The view from the other side is that things could get better if you wait. “They (foreign assets) may get cheaper still,” says Chakrabarti of ISB. Adds Ramaswamy of KPMG: “Foreign assets are going cheap now, but I think it is best to hold on for some more time. Some of the companies (abroad) may go in for distress sale to save their skins. Getting bought or getting into a venture with an Indian company may be seen as a respectable exit because India with its growth story is holding out the promise of tomorrow.”

It’s not all that easy, of course. Indian companies too — as the Tatas and the Birlas have discovered — have their problems. “Money is an issue at present even for cash-rich companies,” says V. Balakrishnan, chief financial officer of Infosys. “In an environment where it is very difficult to value assets, one tends to be more circumspect.” Banerjee of L&T sounds a contrarian note, however. “Indian corporates still have a lot of cash in their balance sheets. Besides, they can still raise money at relatively cheaper rates from Western banks. There are plenty of options available.”

But is there anybody to lend? The credit squeeze and liquidity crisis have gripped India as much as the rest of the world. Says Chakrabarti of ISB: “It is impossible to raise fresh funds for almost anything. The Tata rights issue is a great example. [Besides] valuation of targets has become considerably more difficult in this environment.”

“In these volatile times, it is very, very important to understand the quality of the asset that you are buying,” says Rajan of Bain. “Many companies around the globe have taken advantage of robust overall growth. However, many of them might have weak strategic positions that will get exposed in this downturn. Indian companies need to make sure that, at this inflexion point, they are not buying companies that might have attractive valuations but significant potential downside.

“The cultural issues are also a part of the equation. Many of the target companies may have no familiarity with India or Indian management practices and there will be a natural fear of what it might mean to be acquired by an Indian company. These Indian acquirers are going to have to work doubly hard, both on the pre-merger phase as well as on the post-merger integration, to allay these concerns.”

The other problem, of course, is that the rupee has been falling rapidly. In January 2008, it had risen to about Rs39 to the dollar.

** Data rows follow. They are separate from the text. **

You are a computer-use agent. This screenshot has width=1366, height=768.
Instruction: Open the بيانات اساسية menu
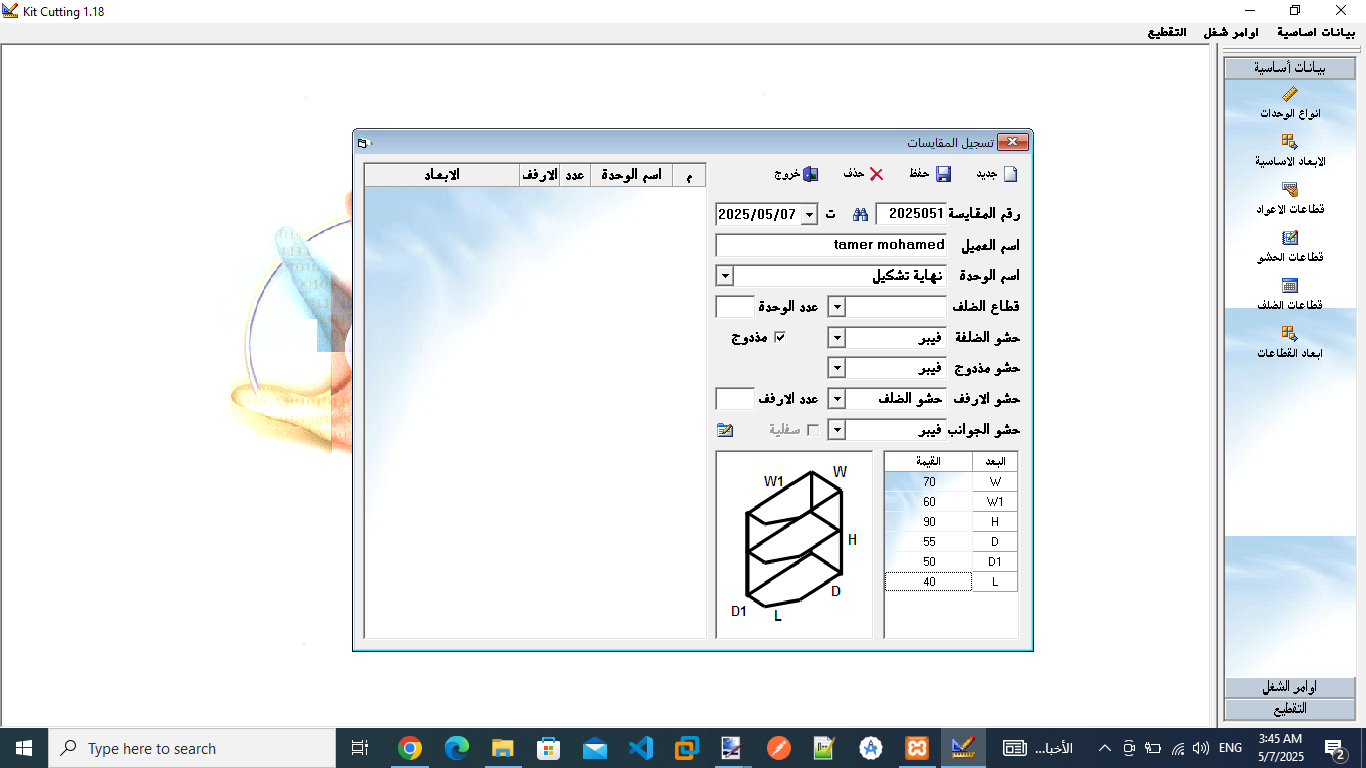[1316, 32]
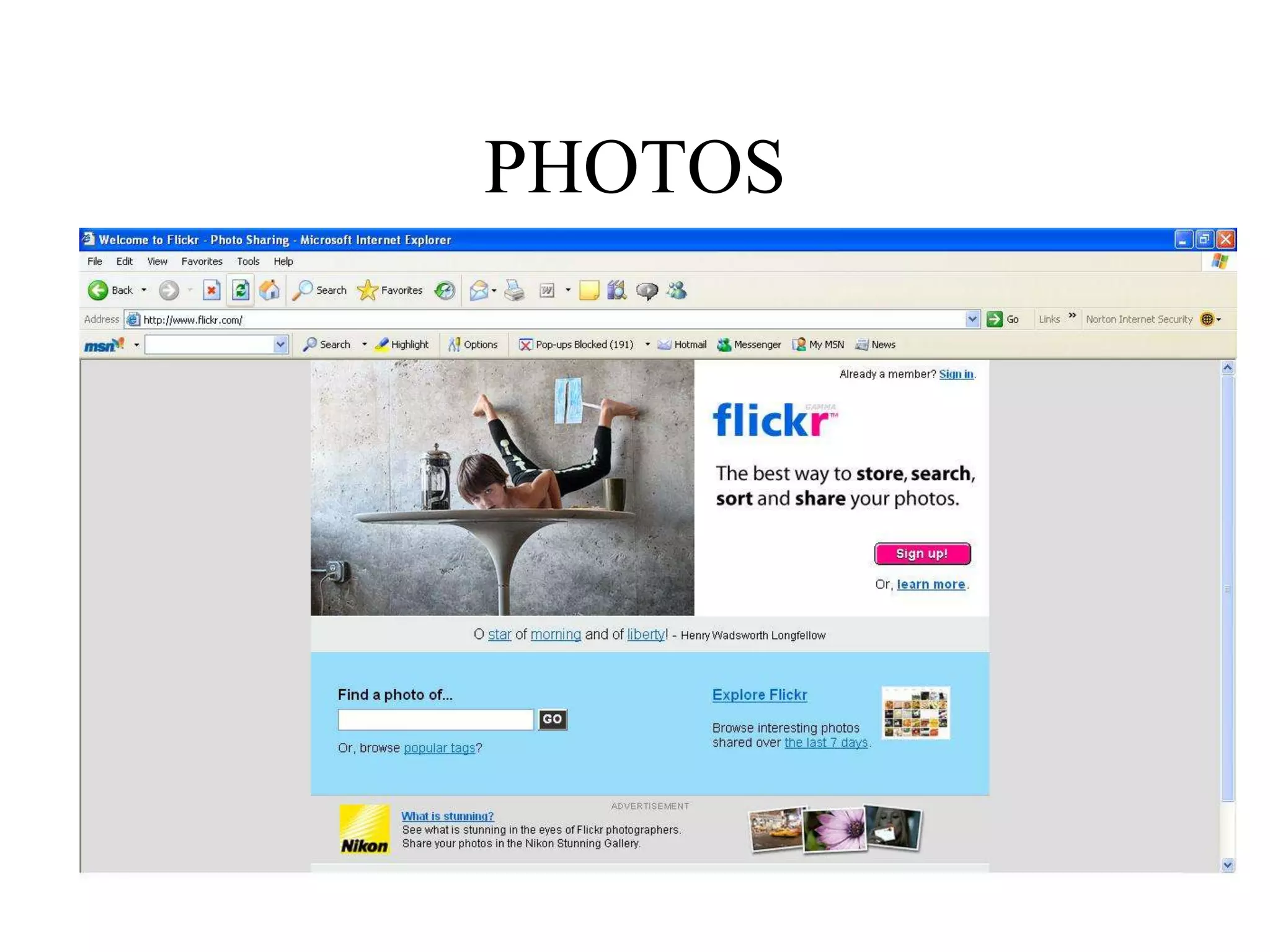The image size is (1270, 952).
Task: Click the Find a photo search field
Action: pyautogui.click(x=435, y=720)
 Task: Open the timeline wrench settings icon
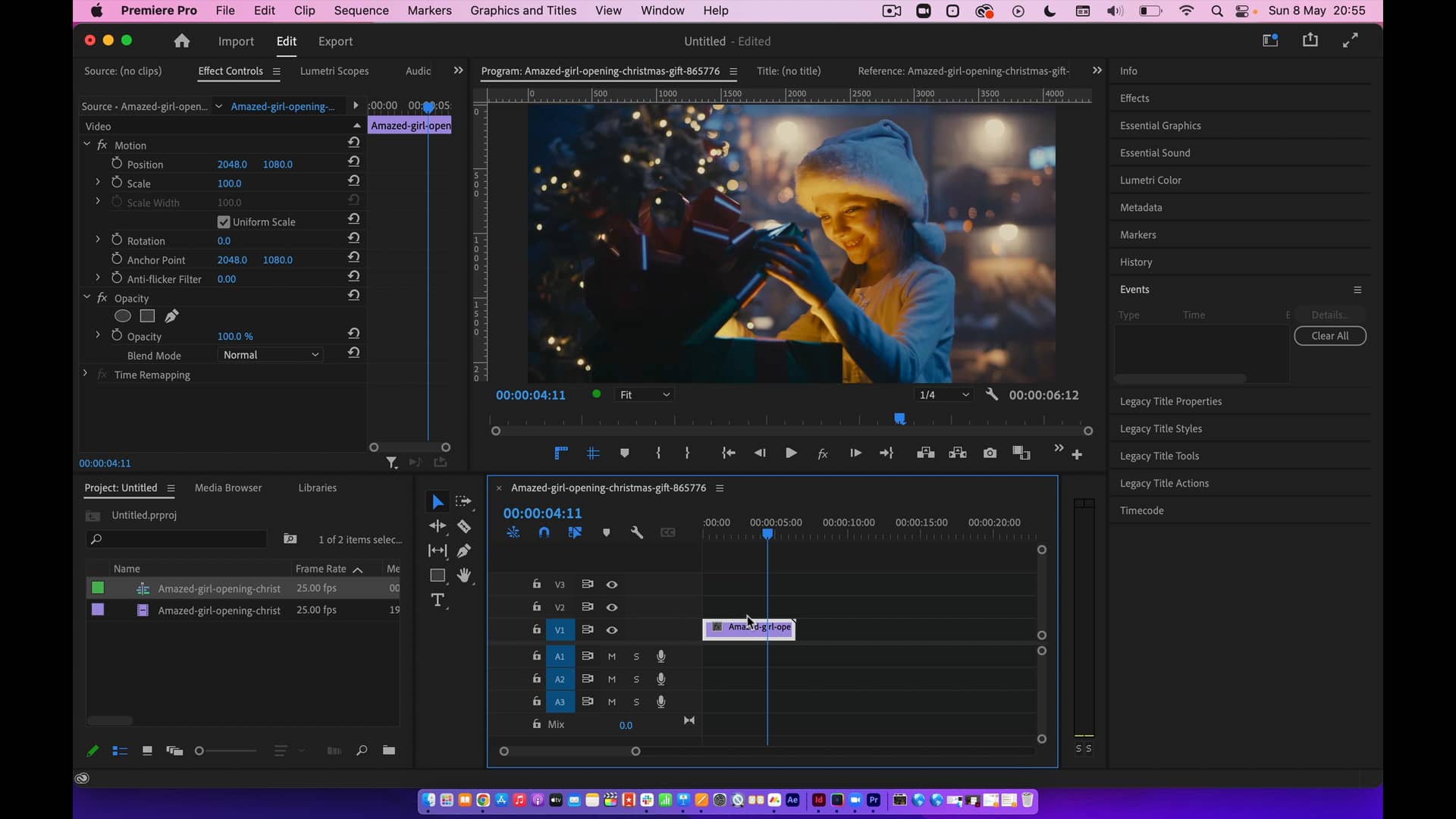[637, 532]
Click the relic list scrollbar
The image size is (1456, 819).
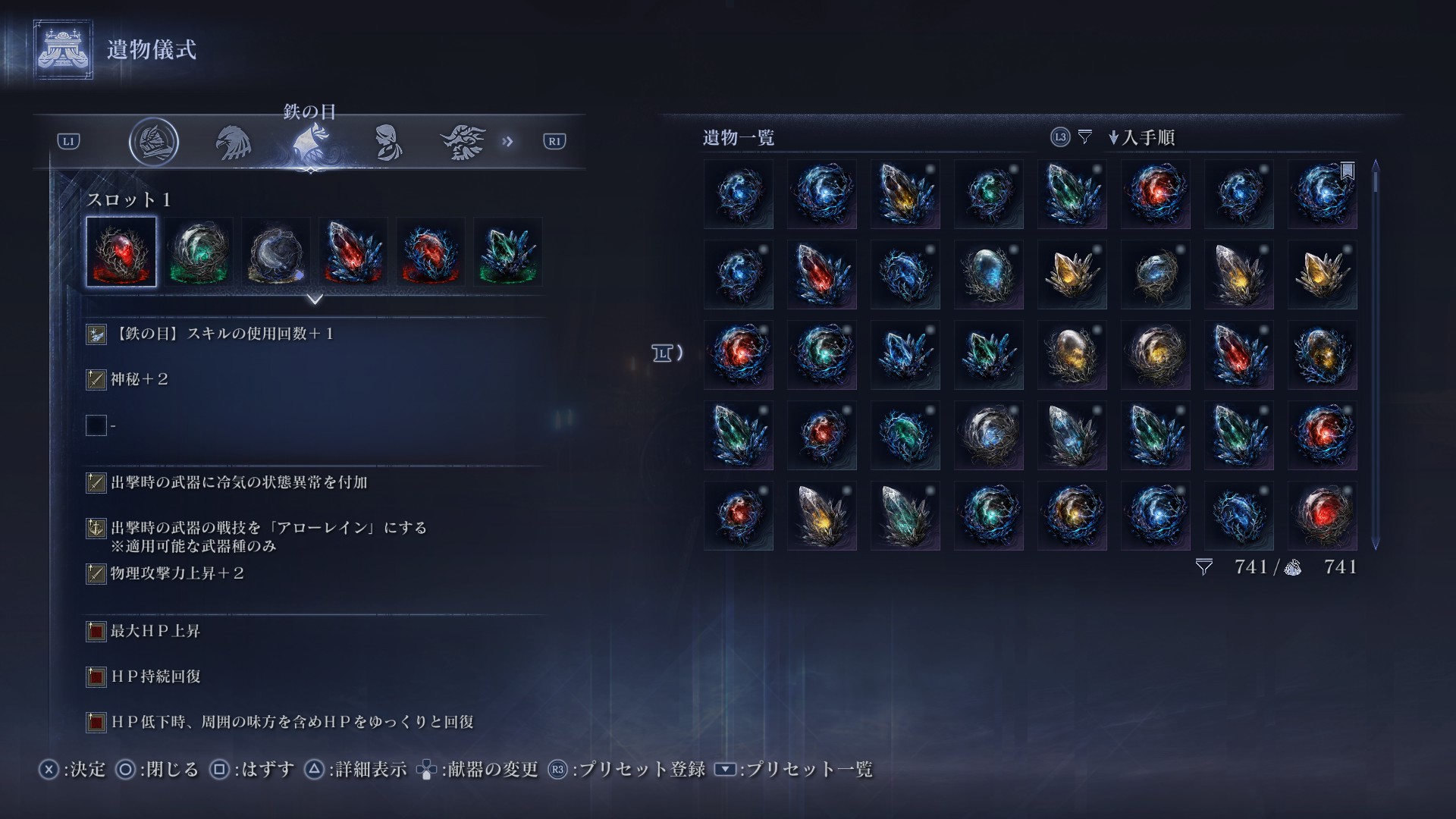pos(1376,354)
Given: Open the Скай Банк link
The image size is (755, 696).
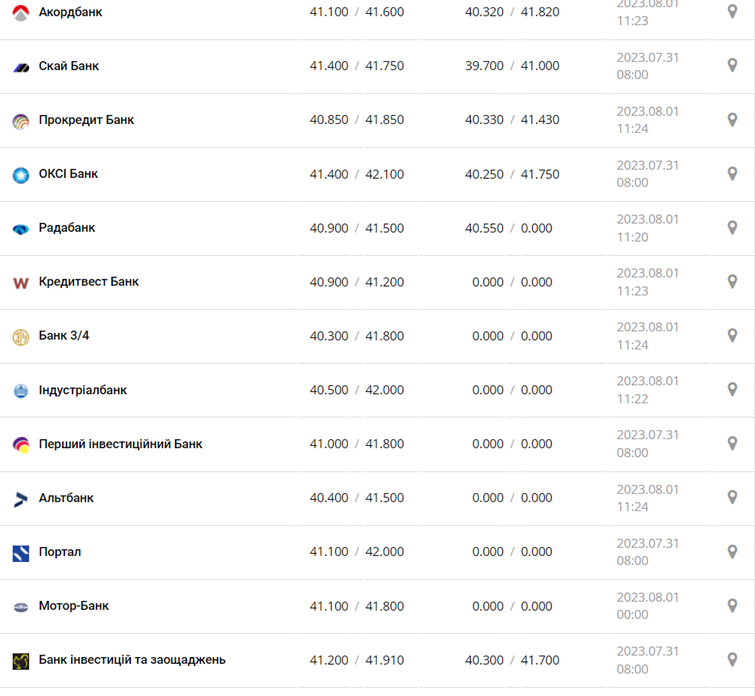Looking at the screenshot, I should 69,66.
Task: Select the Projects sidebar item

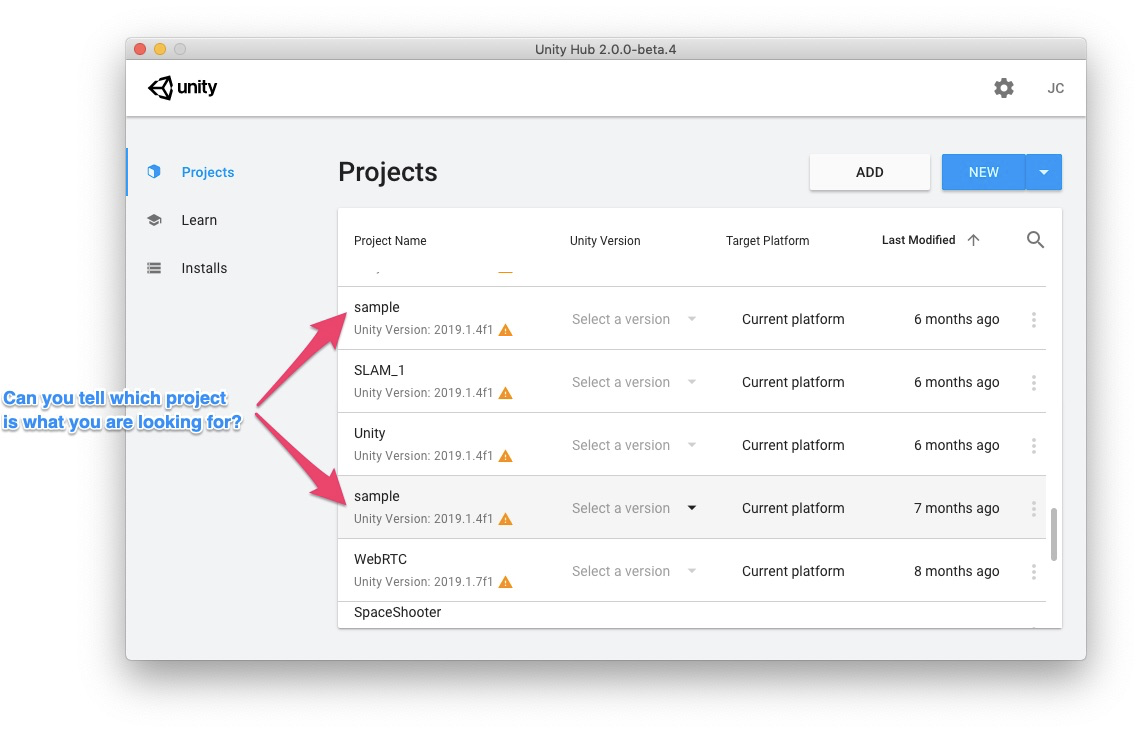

Right now, it has backtracked to Rs50. “The falling rupee is making it harder to finance deals,” says Chakrabarti of ISB. “It is a bit like having great discounts at the end of the month. You want to buy but do not have the wherewithal.” Adds Rajan of Bain: “While valuations of targets have come down, so has the valuation of acquirers who might have been hoping to use the currency of their stock price to make acquisitions.”

India’s competitor in the neighborhood — China — has been a bit more active. Beijing’s sovereign wealth fund has made a series of investments in the U.S. finance sector such as Blackstone (US$3 billion), Morgan Stanley (US$5 billion) and, more recently, the troubled Reserve Primary Fund (US$5.4 billion).

“China’s approach is clearly more aggressive than ours, but they are also in a different place in the development curve,” says Chakrabarti. “It is perhaps best not to think in terms of competing with China.”

“Indian companies have been far more outward looking in terms of acquisitions than Chinese ones in the past few years,” says Rajan of Bain. “The Chinese will become increasingly aggressive going forward. But Indian companies are not starting anywhere behind. Indian firms must have an M&A strategy in place so that they can take advantage of opportunities once there is more stability.”

“Once the situation stabilizes and capital becomes easier to source, acquisitions should pick up,” says Balakrishnan of Infosys. “Indian corporates do want to globalize and there are a lot of assets available outside India which are quite meaningful for them.”

“I am overall very positive about the India story but with a very cautious approach,” says Ramaswamy of KPMG. “That is why I would rather we miss an opportunity than make a wrong move. Earlier funding was higher and the likelihood of failure was lower so one could take greater risks. Now it’s the other way. Every loss would put us back in terms of our capability to grow.”